Shares in Dixons Carphone are -3.1% after a data breach that will do little to boost its reputation. No evidence of fraud has been identified but that doesn’t make up for the fact that client data was at risk. 5.9m payment cards in its Currys PC World and Dixons Travel processing systems to be precise, 5.8m of which may well have been protected by chip & pin (no transaction enabling details held on record) but the remaining 100K non-EU issued cards were not, and thus very much at risk.
More importantly perhaps, and awful timing with GDPR not even a month old, is the revelation that 1.2m records including names, addresses and emails have also been accessed. Again, no sign the info left Dixons’ systems but, at the end of the day, it was left at risk.

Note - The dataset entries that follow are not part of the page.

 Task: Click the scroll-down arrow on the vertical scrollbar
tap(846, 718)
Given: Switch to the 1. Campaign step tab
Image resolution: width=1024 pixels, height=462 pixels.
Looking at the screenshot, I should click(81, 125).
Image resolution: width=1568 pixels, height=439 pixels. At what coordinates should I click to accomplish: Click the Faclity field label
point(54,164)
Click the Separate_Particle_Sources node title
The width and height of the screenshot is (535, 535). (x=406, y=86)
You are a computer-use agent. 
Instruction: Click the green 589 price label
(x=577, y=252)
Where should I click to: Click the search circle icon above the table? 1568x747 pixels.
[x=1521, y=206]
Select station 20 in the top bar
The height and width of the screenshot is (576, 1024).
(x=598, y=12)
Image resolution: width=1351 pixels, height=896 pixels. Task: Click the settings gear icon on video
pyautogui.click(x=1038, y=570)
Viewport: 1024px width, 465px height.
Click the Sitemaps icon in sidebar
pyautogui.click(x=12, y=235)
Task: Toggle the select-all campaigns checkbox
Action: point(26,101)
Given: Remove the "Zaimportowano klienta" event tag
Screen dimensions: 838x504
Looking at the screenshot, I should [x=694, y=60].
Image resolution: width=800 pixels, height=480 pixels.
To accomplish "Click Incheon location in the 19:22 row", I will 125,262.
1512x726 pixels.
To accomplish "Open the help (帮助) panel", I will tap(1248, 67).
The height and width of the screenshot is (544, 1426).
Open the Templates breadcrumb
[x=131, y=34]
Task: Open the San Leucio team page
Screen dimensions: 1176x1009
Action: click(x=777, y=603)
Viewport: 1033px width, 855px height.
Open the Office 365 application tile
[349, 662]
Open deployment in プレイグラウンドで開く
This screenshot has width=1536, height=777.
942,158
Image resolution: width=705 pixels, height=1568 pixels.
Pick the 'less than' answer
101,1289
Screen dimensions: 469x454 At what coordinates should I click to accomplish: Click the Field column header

In this data-fuelled world where we’re happy to entrust it to companies (and the ether) it has become a valuable commodity, as much for targeted advertising as for fraudsters. In which case we should be able to assume it is held securely. Very securely. After all, isn’t that what we opted for in that May deluge of emails from every company we ever dealt with, and what we sign along the dotted line for each time we enter into a new contract.
Interestingly, TalkTalk shares are +4.1%, perhaps amid a preference for a rival telco provider which has already learnt its lesson. That said, remember that TALK’s share price fell very heavily in late 2015 after it finally revealed a hack and struggled with fallout. But perhaps it’s Dixons which learnt the lesson, taking note of how not to deal with things, its shares down only 3% after getting the bad news out early doors.
On the flip side, in this new era of big data, are we simply resigned to the fact that breaches are more commonplace and may happen, and just hope for the best.